- [WHAT NEEDS TO BE DONE]: Count the lines in the material below that contain the string "Viewport". Reply with the number alone.

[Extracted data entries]
⁂

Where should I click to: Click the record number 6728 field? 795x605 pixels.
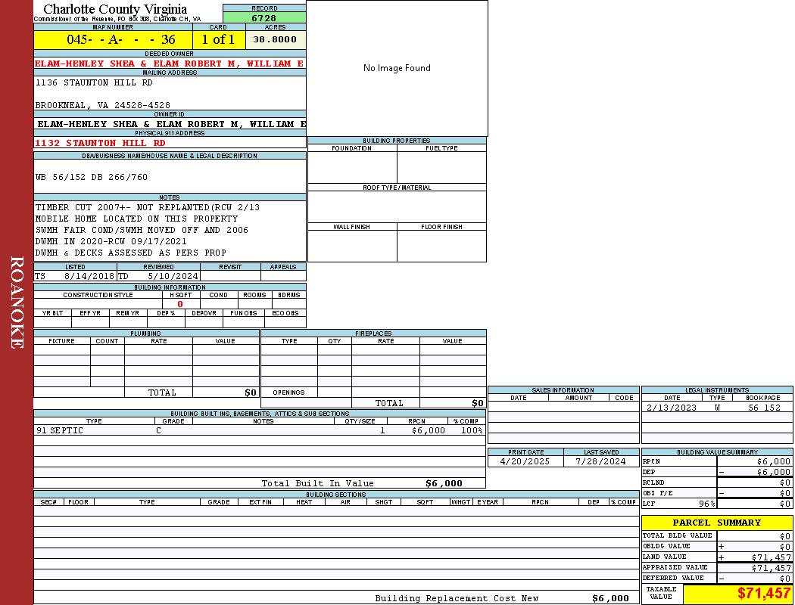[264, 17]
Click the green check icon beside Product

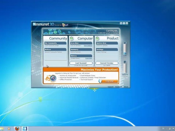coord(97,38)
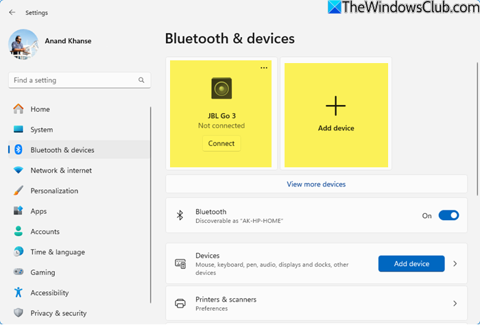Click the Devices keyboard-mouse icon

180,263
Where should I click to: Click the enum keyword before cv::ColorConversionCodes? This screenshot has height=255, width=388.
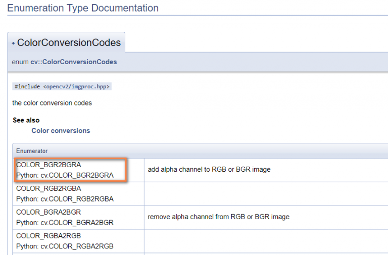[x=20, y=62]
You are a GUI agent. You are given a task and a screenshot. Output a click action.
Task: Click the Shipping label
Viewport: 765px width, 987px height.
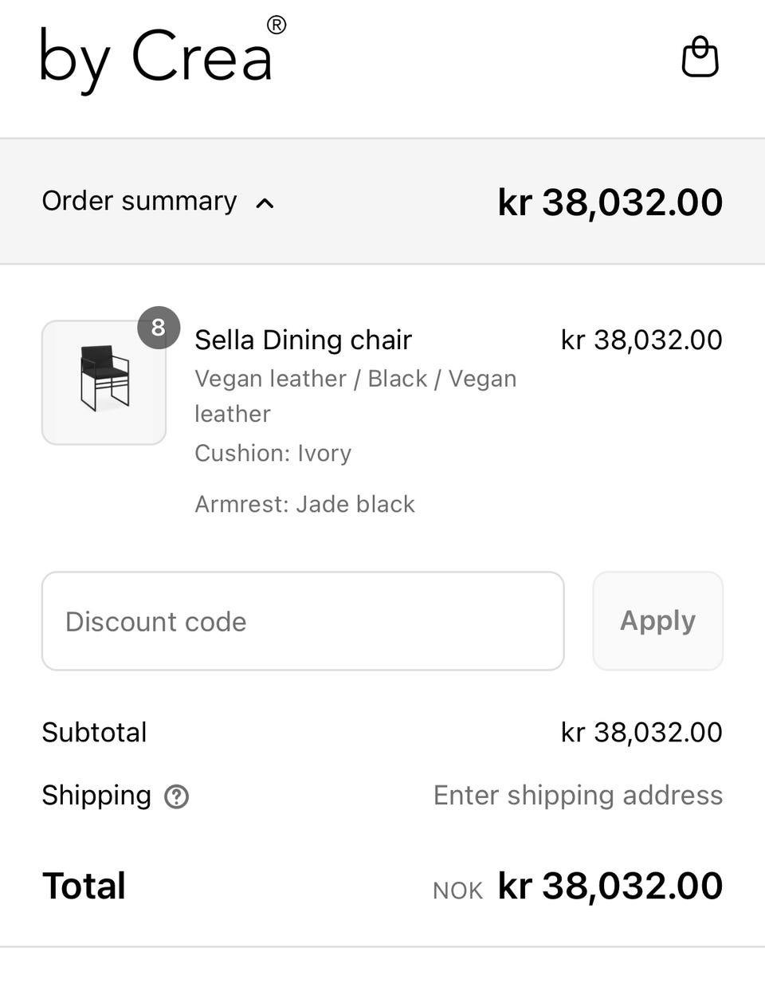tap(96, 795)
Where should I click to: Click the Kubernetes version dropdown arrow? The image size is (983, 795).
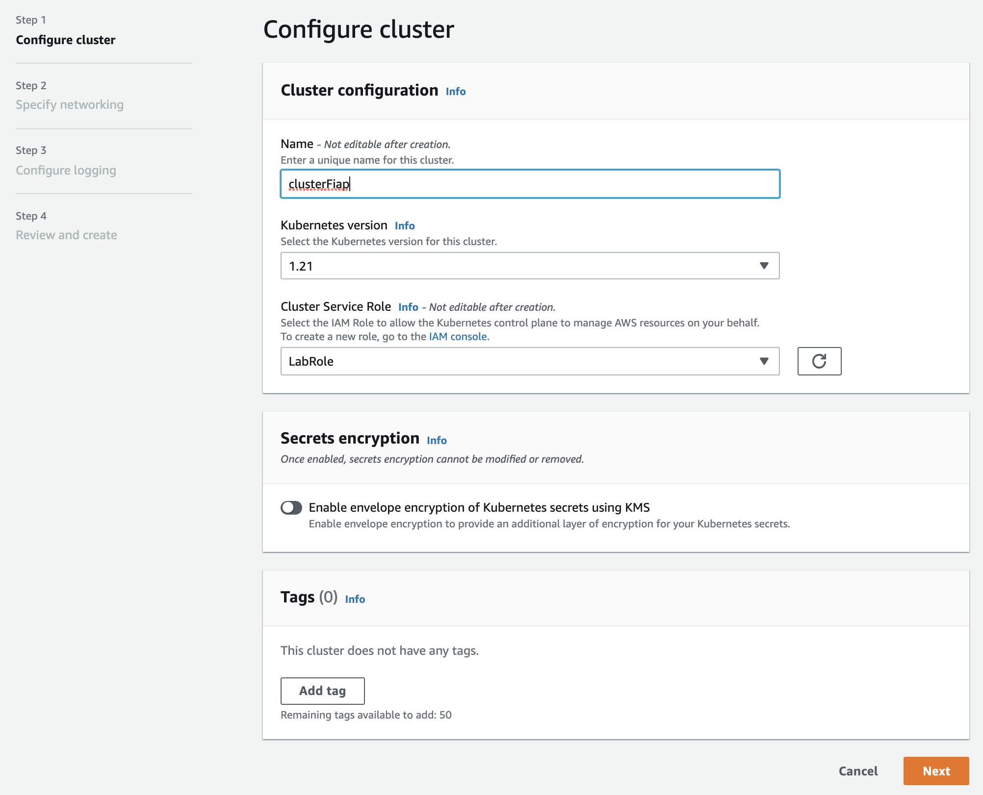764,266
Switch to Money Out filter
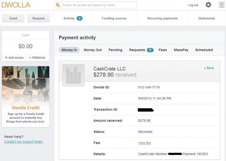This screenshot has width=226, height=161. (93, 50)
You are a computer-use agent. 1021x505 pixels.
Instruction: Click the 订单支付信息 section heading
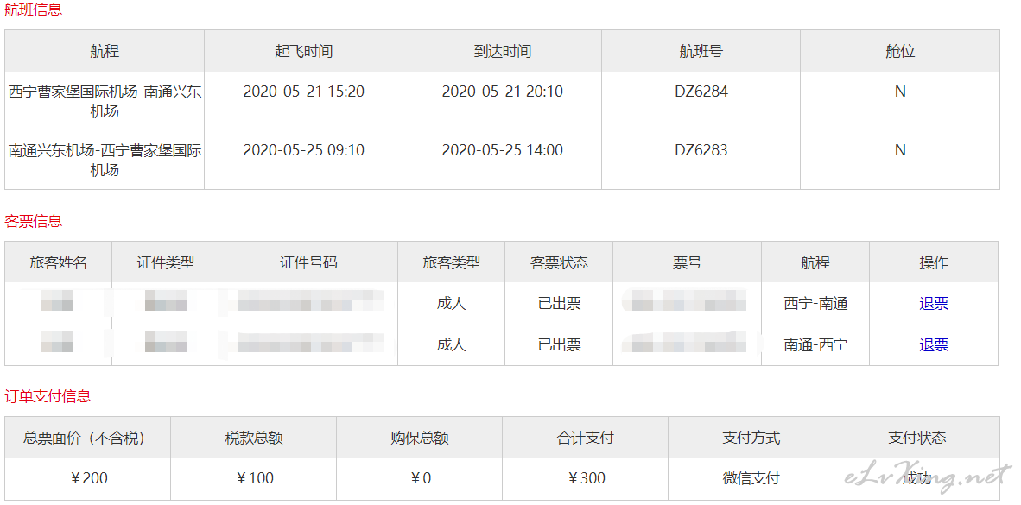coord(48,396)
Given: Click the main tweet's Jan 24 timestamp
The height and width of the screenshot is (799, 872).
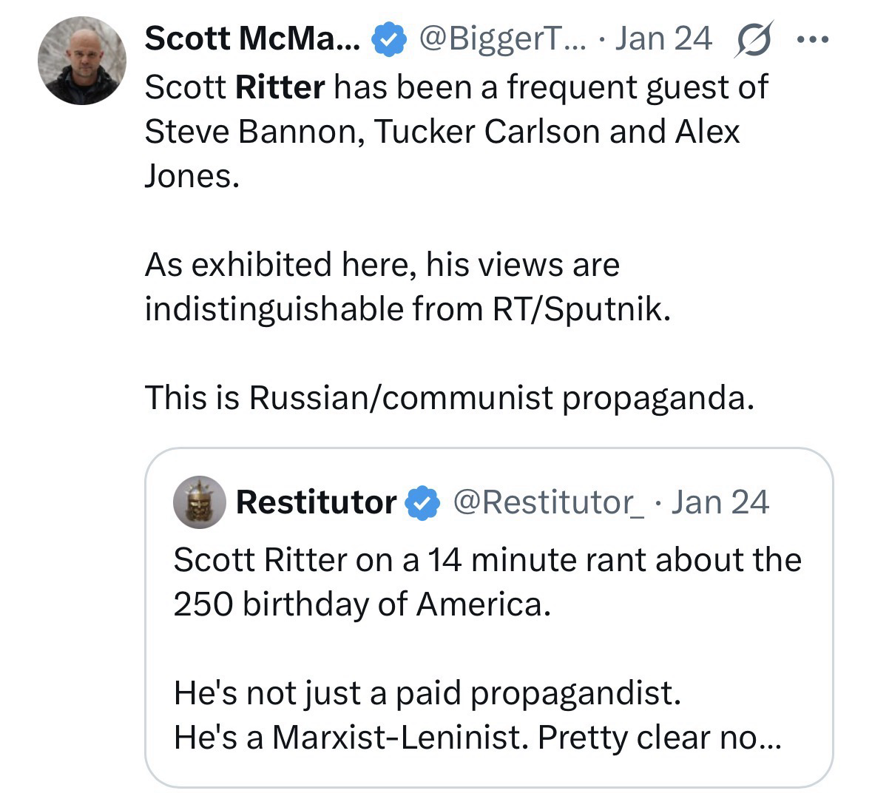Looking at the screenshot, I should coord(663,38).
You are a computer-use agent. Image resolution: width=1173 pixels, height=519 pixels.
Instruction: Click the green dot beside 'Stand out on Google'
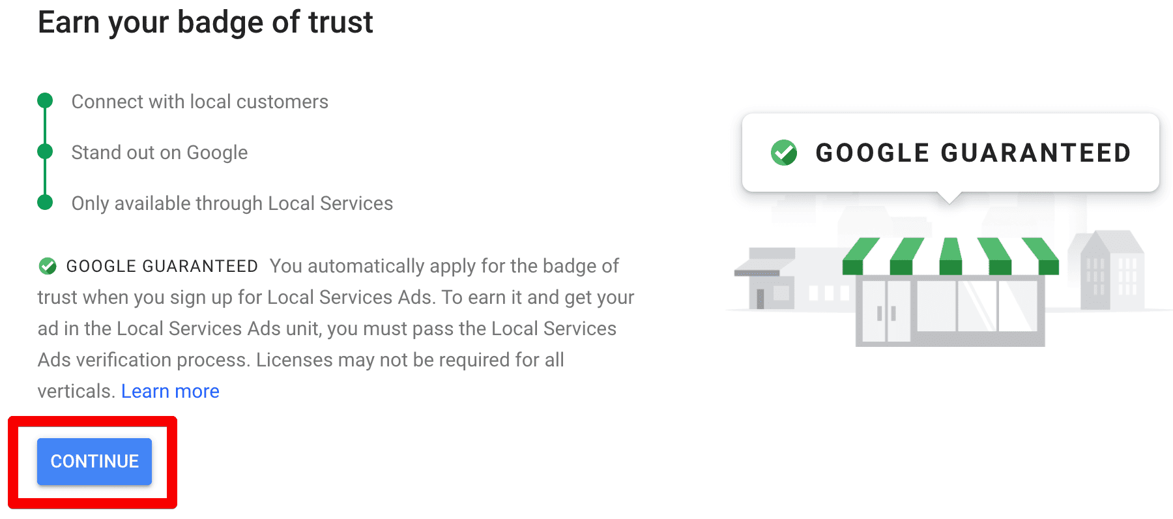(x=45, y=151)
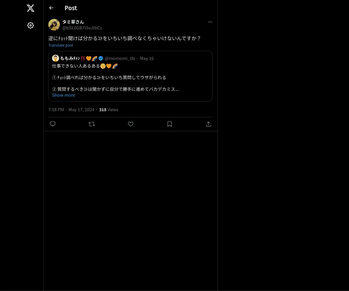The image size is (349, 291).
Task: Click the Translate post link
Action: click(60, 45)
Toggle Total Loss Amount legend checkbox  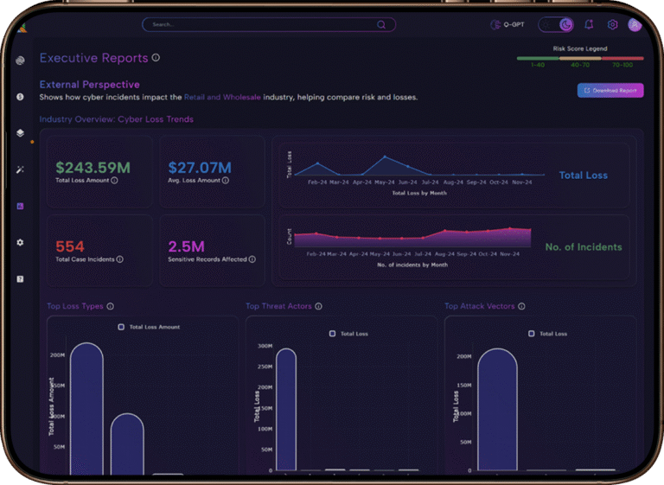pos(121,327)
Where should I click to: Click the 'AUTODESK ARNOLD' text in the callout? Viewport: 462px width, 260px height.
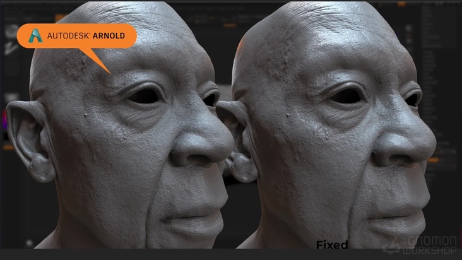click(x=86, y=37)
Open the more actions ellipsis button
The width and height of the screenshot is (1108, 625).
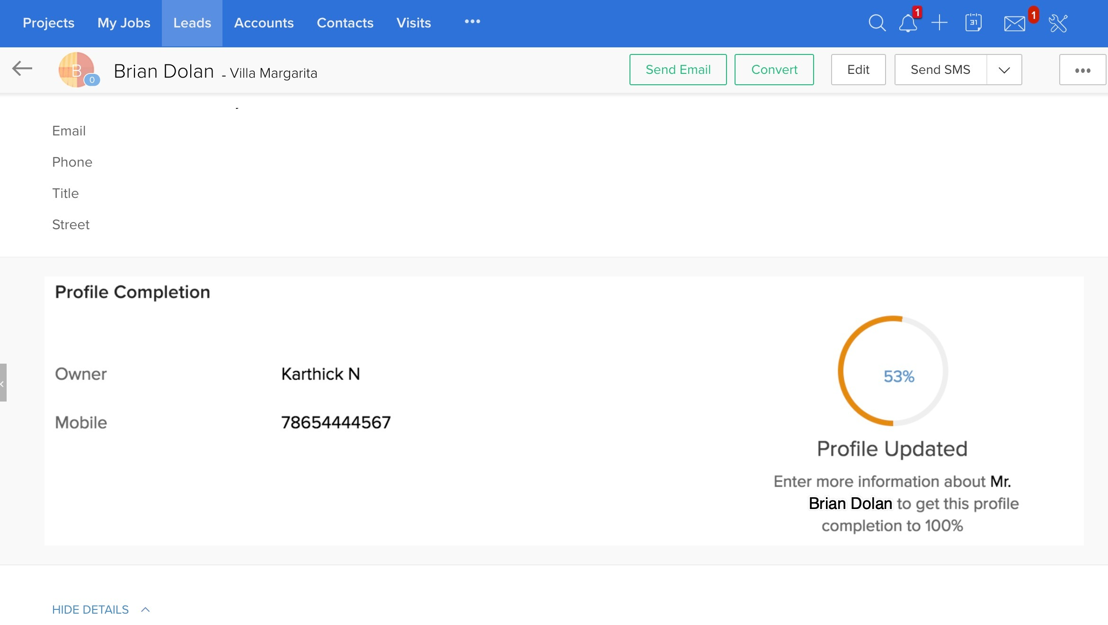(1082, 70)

⁂

- [EXPECTED ANSWER]: 2